### Activity:
Give back each line of the listing precisely as written.

### Input data:
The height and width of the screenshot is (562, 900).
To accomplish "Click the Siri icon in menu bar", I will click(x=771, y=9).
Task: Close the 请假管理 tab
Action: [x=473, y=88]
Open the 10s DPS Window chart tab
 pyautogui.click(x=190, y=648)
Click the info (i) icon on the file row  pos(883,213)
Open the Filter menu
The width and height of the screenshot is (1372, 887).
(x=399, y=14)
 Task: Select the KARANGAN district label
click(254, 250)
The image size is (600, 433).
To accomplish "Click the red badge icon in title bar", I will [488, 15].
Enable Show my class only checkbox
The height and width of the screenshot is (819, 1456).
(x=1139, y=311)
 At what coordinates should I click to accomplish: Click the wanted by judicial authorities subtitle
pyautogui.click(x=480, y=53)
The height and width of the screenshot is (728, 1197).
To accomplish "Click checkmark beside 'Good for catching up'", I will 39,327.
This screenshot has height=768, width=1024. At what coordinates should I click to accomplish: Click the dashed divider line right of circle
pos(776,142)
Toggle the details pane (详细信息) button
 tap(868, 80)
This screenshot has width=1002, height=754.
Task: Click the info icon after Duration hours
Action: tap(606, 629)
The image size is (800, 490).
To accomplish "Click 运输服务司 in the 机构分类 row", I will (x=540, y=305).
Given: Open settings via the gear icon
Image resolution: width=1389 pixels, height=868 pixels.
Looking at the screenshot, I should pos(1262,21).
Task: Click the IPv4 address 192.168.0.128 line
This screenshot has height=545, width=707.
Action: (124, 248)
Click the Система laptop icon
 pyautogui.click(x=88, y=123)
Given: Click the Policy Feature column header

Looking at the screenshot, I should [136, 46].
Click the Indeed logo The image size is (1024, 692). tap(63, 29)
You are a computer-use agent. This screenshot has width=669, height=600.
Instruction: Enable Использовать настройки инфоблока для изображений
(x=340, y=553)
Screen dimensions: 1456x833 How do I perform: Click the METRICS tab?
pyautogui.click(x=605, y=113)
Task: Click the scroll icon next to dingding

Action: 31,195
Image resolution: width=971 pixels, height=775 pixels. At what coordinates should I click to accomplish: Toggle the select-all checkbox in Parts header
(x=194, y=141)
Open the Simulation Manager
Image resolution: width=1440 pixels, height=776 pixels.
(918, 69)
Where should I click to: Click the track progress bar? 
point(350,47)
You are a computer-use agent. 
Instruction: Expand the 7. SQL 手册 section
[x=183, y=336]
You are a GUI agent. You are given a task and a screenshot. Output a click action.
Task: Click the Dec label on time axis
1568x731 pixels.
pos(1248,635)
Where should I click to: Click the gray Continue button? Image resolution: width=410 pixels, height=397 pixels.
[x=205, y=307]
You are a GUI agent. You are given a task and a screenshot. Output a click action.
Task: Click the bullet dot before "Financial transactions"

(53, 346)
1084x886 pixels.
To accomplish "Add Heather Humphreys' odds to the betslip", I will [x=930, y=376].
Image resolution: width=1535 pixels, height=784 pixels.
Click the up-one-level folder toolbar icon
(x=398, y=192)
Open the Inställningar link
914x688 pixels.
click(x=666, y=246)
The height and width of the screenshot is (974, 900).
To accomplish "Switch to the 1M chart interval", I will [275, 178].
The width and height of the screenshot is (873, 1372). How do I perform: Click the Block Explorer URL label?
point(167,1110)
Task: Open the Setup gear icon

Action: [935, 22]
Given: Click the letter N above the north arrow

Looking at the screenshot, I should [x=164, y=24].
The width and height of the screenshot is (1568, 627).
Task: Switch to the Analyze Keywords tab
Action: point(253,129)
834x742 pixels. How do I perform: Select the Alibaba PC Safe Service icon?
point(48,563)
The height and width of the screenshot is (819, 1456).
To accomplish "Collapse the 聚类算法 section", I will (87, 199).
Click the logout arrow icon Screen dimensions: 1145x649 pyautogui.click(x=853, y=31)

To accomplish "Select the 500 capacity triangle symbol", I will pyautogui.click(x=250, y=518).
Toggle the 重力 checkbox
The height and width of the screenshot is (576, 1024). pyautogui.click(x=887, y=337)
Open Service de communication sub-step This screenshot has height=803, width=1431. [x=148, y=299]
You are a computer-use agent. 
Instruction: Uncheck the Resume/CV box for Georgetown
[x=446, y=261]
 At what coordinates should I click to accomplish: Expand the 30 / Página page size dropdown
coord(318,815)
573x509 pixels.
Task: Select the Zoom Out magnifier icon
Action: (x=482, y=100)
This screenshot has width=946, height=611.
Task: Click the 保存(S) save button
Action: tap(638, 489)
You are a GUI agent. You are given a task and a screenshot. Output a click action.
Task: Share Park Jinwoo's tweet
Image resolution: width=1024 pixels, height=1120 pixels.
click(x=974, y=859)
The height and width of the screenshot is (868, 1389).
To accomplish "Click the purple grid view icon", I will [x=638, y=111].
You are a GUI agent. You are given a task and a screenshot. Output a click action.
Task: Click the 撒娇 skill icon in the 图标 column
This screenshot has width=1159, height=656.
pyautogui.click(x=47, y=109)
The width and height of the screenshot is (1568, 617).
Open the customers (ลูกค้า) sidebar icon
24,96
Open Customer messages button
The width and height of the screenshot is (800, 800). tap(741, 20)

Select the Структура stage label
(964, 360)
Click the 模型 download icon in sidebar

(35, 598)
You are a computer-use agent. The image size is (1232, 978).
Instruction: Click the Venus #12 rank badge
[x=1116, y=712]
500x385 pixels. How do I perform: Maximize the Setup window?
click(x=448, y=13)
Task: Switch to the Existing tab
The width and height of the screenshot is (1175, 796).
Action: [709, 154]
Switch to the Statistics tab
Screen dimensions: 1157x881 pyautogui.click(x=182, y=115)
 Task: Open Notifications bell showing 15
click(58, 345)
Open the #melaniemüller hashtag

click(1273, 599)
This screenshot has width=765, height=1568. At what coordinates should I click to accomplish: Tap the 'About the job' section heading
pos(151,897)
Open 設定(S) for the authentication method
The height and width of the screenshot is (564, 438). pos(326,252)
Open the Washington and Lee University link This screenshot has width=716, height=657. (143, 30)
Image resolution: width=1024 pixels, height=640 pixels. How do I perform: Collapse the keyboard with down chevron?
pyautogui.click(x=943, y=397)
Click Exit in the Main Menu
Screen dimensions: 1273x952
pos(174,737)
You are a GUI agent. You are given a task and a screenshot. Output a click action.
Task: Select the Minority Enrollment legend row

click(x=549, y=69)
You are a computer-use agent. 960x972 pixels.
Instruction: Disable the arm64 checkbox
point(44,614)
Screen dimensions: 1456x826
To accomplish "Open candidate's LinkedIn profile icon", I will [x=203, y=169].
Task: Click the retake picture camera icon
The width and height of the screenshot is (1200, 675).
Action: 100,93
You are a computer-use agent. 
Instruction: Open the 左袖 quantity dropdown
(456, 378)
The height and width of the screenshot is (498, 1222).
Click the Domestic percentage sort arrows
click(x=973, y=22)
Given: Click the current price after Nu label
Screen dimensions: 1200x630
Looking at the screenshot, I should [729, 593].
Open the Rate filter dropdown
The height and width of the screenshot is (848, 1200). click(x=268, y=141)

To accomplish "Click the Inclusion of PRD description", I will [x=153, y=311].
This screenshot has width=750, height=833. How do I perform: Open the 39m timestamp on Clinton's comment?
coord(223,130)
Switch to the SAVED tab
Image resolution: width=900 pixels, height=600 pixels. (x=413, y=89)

### Task result:
The height and width of the screenshot is (562, 900).
To accomplish "Click the Siri icon in menu bar", I will click(x=771, y=9).
Task: Close the 请假管理 tab
Action: [x=473, y=88]
Open the 10s DPS Window chart tab
 pyautogui.click(x=190, y=648)
Click the info (i) icon on the file row  pos(883,213)
Open the Filter menu
The width and height of the screenshot is (1372, 887).
(x=399, y=14)
 Task: Select the KARANGAN district label
click(254, 250)
The image size is (600, 433).
To accomplish "Click the red badge icon in title bar", I will [488, 15].
Enable Show my class only checkbox
The height and width of the screenshot is (819, 1456).
(x=1139, y=311)
 At what coordinates should I click to accomplish: Click the wanted by judicial authorities subtitle
pyautogui.click(x=480, y=53)
The height and width of the screenshot is (728, 1197).
To accomplish "Click checkmark beside 'Good for catching up'", I will 39,327.
This screenshot has height=768, width=1024. At what coordinates should I click to accomplish: Click the dashed divider line right of circle
pos(776,142)
Toggle the details pane (详细信息) button
 tap(868, 80)
This screenshot has width=1002, height=754.
Task: Click the info icon after Duration hours
Action: tap(606, 629)
The image size is (800, 490).
To accomplish "Click 运输服务司 in the 机构分类 row", I will (x=540, y=305).
Given: Open settings via the gear icon
Image resolution: width=1389 pixels, height=868 pixels.
Looking at the screenshot, I should pos(1262,21).
Task: Click the IPv4 address 192.168.0.128 line
This screenshot has height=545, width=707.
Action: (124, 248)
Click the Система laptop icon
 pyautogui.click(x=88, y=123)
Given: Click the Policy Feature column header

Looking at the screenshot, I should [136, 46].
Click the Indeed logo The image size is (1024, 692). tap(63, 29)
You are a computer-use agent. This screenshot has width=669, height=600.
Instruction: Enable Использовать настройки инфоблока для изображений
(x=340, y=553)
Screen dimensions: 1456x833 How do I perform: Click the METRICS tab?
pyautogui.click(x=605, y=113)
Task: Click the scroll icon next to dingding

Action: 31,195
Image resolution: width=971 pixels, height=775 pixels. At what coordinates should I click to accomplish: Toggle the select-all checkbox in Parts header
(x=194, y=141)
Open the Simulation Manager
Image resolution: width=1440 pixels, height=776 pixels.
(918, 69)
Where should I click to: Click the track progress bar? 
point(350,47)
You are a computer-use agent. 
Instruction: Expand the 7. SQL 手册 section
[x=183, y=336]
You are a GUI agent. You are given a task and a screenshot. Output a click action.
Task: Click the Dec label on time axis
1568x731 pixels.
pos(1248,635)
Where should I click to: Click the gray Continue button? Image resolution: width=410 pixels, height=397 pixels.
[x=205, y=307]
You are a GUI agent. You are given a task and a screenshot. Output a click action.
Task: Click the bullet dot before "Financial transactions"

(53, 346)
1084x886 pixels.
To accomplish "Add Heather Humphreys' odds to the betslip", I will [x=930, y=376].
Image resolution: width=1535 pixels, height=784 pixels.
Click the up-one-level folder toolbar icon
(x=398, y=192)
Open the Inställningar link
914x688 pixels.
click(x=666, y=246)
The height and width of the screenshot is (974, 900).
To accomplish "Switch to the 1M chart interval", I will [275, 178].
The width and height of the screenshot is (873, 1372). How do I perform: Click the Block Explorer URL label?
point(167,1110)
Task: Open the Setup gear icon

Action: [935, 22]
Given: Click the letter N above the north arrow

Looking at the screenshot, I should [x=164, y=24].
The width and height of the screenshot is (1568, 627).
Task: Switch to the Analyze Keywords tab
Action: point(253,129)
834x742 pixels. How do I perform: Select the Alibaba PC Safe Service icon?
point(48,563)
The height and width of the screenshot is (819, 1456).
To accomplish "Collapse the 聚类算法 section", I will (87, 199).
Click the logout arrow icon Screen dimensions: 1145x649 pyautogui.click(x=853, y=31)

To accomplish "Select the 500 capacity triangle symbol", I will pyautogui.click(x=250, y=518).
Toggle the 重力 checkbox
The height and width of the screenshot is (576, 1024). pyautogui.click(x=887, y=337)
Open Service de communication sub-step This screenshot has height=803, width=1431. [x=148, y=299]
You are a computer-use agent. 
Instruction: Uncheck the Resume/CV box for Georgetown
[x=446, y=261]
 At what coordinates should I click to accomplish: Expand the 30 / Página page size dropdown
coord(318,815)
573x509 pixels.
Task: Select the Zoom Out magnifier icon
Action: (x=482, y=100)
This screenshot has width=946, height=611.
Task: Click the 保存(S) save button
Action: tap(638, 489)
You are a GUI agent. You are given a task and a screenshot. Output a click action.
Task: Share Park Jinwoo's tweet
Image resolution: width=1024 pixels, height=1120 pixels.
click(x=974, y=859)
The height and width of the screenshot is (868, 1389).
To accomplish "Click the purple grid view icon", I will [x=638, y=111].
You are a GUI agent. You are given a task and a screenshot. Output a click action.
Task: Click the 撒娇 skill icon in the 图标 column
This screenshot has width=1159, height=656.
pyautogui.click(x=47, y=109)
The width and height of the screenshot is (1568, 617).
Open the customers (ลูกค้า) sidebar icon
24,96
Open Customer messages button
The width and height of the screenshot is (800, 800). tap(741, 20)

Select the Структура stage label
(964, 360)
Click the 模型 download icon in sidebar

(35, 598)
You are a computer-use agent. The image size is (1232, 978).
Instruction: Click the Venus #12 rank badge
[x=1116, y=712]
500x385 pixels. How do I perform: Maximize the Setup window?
click(x=448, y=13)
Task: Switch to the Existing tab
The width and height of the screenshot is (1175, 796).
Action: [709, 154]
Switch to the Statistics tab
Screen dimensions: 1157x881 pyautogui.click(x=182, y=115)
 Task: Open Notifications bell showing 15
click(58, 345)
Open the #melaniemüller hashtag

click(1273, 599)
This screenshot has width=765, height=1568. At what coordinates should I click to accomplish: Tap the 'About the job' section heading
pos(151,897)
Open 設定(S) for the authentication method
The height and width of the screenshot is (564, 438). pos(326,252)
Open the Washington and Lee University link This screenshot has width=716, height=657. (143, 30)
Image resolution: width=1024 pixels, height=640 pixels. How do I perform: Collapse the keyboard with down chevron?
pyautogui.click(x=943, y=397)
Click Exit in the Main Menu
Screen dimensions: 1273x952
pos(174,737)
You are a GUI agent. You are given a task and a screenshot. Output a click action.
Task: Select the Minority Enrollment legend row

click(x=549, y=69)
You are a computer-use agent. 960x972 pixels.
Instruction: Disable the arm64 checkbox
point(44,614)
Screen dimensions: 1456x826
To accomplish "Open candidate's LinkedIn profile icon", I will [x=203, y=169].
Task: Click the retake picture camera icon
The width and height of the screenshot is (1200, 675).
Action: 100,93
You are a computer-use agent. 
Instruction: Open the 左袖 quantity dropdown
(456, 378)
The height and width of the screenshot is (498, 1222).
Click the Domestic percentage sort arrows
click(x=973, y=22)
Given: Click the current price after Nu label
Screen dimensions: 1200x630
Looking at the screenshot, I should [729, 593].
Open the Rate filter dropdown
The height and width of the screenshot is (848, 1200). click(x=268, y=141)

To accomplish "Click the Inclusion of PRD description", I will [x=153, y=311].
This screenshot has width=750, height=833. How do I perform: Open the 39m timestamp on Clinton's comment?
coord(223,130)
Switch to the SAVED tab
Image resolution: width=900 pixels, height=600 pixels. (x=413, y=89)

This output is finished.